Their stories were seldom told and they were rarely mentioned other than the fact that when they were out of site they were assumed to be doing well. One way or another the emigrant ceased to be part of life in the locality and so a huge part of our heritage was either ignored or never told. They would be referred to as Yankees, as if they had taken on a new nationality and a foreigner in their own land when they returned. Those who did not do well , the families were reluctant to talk about them. They were quickly forgotten. In the case of the successful emigrants, sometimes there would be a reluctance to believe their story at home or maybe, such matters had little relevance to the hard pressed people left behind in the Sixtowns. As well as that, in days gone by, stories were only passed on orally and they died with the passing of the tellers. With the emigration in such great numbers over the years, we would have to assume that many songs/poems or stories about the Sixtowns or its people were lost with the passing of these
undoubtedly talented people.
It is very likely that a significant part of the heritage of the Sixtowns is either lost abroad or is lying in the drawers of cabinets in houses of second or third generation people from this area. Indeed some fine examples of this has already turned up which emanated from places abroad. Like buried treasure these artefacts and stories will keep turning up as time goes on.
Emigration to the U.S.A. Why did these people leave in such great numbers?
In the early part of the 1800`s the population of the Sixtowns, like that of the rest of Ireland, soared. A large family could survive on a very small holding because there was a plentiful supply of the staple food, the potato, available since it could be grown on even poor land.
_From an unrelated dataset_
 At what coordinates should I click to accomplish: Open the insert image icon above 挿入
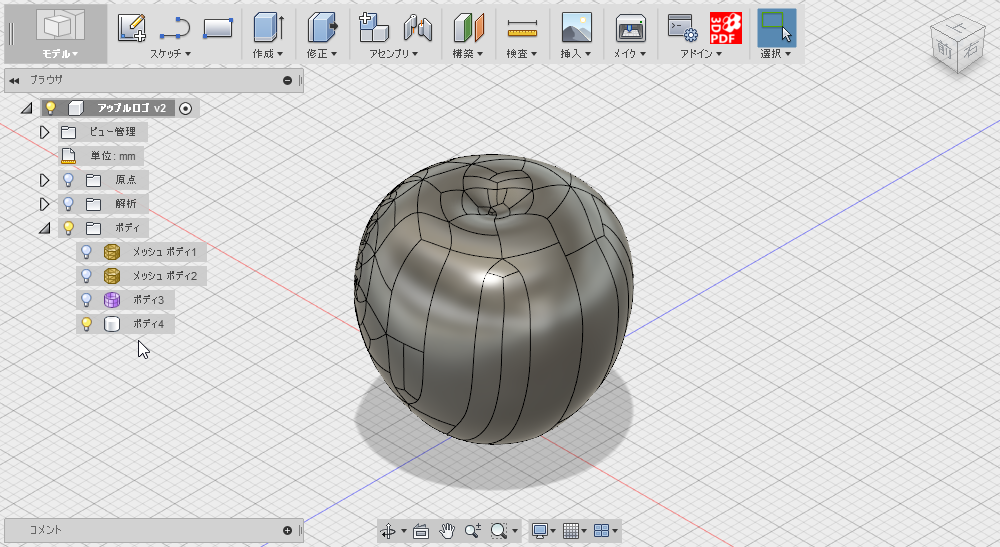577,28
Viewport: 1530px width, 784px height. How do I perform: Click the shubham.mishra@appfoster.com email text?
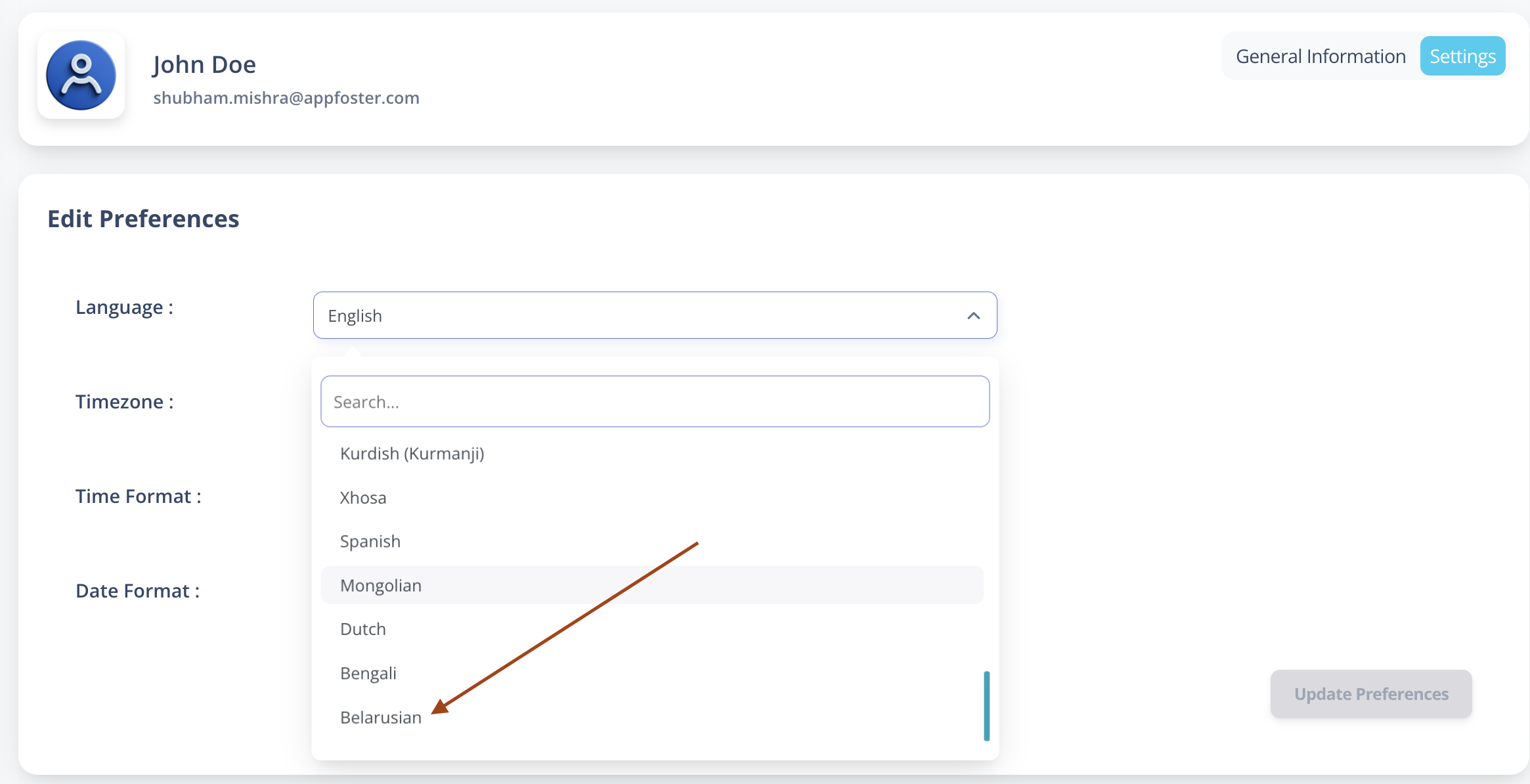[x=286, y=98]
Most people from the Sixtowns who would have left for the U.S.A. would have headed for New York or Pennsylvania initially. These were strong men with few skills and therefore well suited to mining work or to working in the steel mills of that part of America. Women would have found work as housekeepers and other unskilled jobs. Since these people were coming from a farming background they would have few skills to take to the job market. On top of that there would have been a lot of discrimination against the Irish. Apparently this was the reason why most Irish Emigrants went to Western Pennsylvania and Maryland since there was less of it there. Many would Gaelic speakers with in some cases little or no English and this would have further hampered them in their new country.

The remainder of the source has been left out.